Ce qui manque, c'est la volonté de nommer ce qui se passe et d'agir en conséquence.
X. L'Évidence
Il est évident qu'un homme qui revendique le territoire des alliés et décrit les garanties de sécurité comme une transaction commerciale n'est pas un allié dans aucun sens significatif du terme.
Il est évident qu'une institution qui répond à un vol à main armée par une demande d'évaluation juridique a confondu le processus avec le pouvoir.
Il est évident qu'un système de veto qui récompense l'obstruction produira de l'obstruction, et que la solution n'est pas de demander aux obstructeurs d'arrêter, mais de construire un système dans lequel l'obstruction ne rapporte rien.
Il est évident que l'Europe, confrontée à une Russie prédatrice, à une Amérique transactionnelle et à une architecture interne qui ne peut pas produire d'action collective, doit soit construire la capacité de se gouverner elle-même, soit accepter que sa sécurité et sa souveraineté soient gérées par ceux qui ont moins d'intérêt dans l'épanouissement européen que les Européens eux-mêmes.

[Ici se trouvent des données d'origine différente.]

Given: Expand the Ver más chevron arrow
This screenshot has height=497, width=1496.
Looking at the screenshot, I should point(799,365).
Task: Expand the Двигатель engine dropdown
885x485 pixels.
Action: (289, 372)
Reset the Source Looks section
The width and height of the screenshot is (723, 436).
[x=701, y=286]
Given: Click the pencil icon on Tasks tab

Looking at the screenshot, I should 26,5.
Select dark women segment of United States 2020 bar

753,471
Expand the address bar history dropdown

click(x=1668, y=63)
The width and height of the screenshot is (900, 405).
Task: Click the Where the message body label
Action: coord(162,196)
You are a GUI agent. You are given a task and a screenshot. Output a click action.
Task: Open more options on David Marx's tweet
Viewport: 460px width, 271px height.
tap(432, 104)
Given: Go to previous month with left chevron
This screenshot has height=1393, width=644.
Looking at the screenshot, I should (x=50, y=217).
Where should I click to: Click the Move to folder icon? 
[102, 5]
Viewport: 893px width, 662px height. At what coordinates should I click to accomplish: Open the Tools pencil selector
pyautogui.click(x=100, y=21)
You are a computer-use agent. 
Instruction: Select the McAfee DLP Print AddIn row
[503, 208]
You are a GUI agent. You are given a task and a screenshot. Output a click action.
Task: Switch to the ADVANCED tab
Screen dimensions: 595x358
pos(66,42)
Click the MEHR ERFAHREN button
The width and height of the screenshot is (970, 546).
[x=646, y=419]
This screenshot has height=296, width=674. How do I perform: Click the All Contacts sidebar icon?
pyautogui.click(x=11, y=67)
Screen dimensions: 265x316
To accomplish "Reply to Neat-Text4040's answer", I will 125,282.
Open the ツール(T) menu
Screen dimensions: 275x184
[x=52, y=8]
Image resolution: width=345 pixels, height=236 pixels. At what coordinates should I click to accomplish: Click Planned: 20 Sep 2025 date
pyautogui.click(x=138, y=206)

Il est évident, enfin, que le temps des propositions de réforme polies adressées à des institutions qui ne peuvent pas se réformer elles-mêmes est révolu. Le moment de Philadelphie n'arrive pas selon un calendrier. Il arrive lorsque l'alternative est suffisamment claire pour que les personnes raisonnables ne puissent plus prétendre autrement.
L'alternative est maintenant claire.
Construisez la fédération, ou périssez sous les décombres de celle que vous aurez renoncé à bâtir.
Ce sont les choix. Il n'y a pas de troisième option qui ne soit simplement une version plus lente de la seconde.
Ce pamphlet ne porte pas de nom. Il porte un argument. L'argument tient ou tombe par lui-même. S'il a tort, démontrez où. S'il a raison, la question de savoir qui l'a écrit est considérablement moins importante que ce que vous avez l'intention de faire à ce sujet.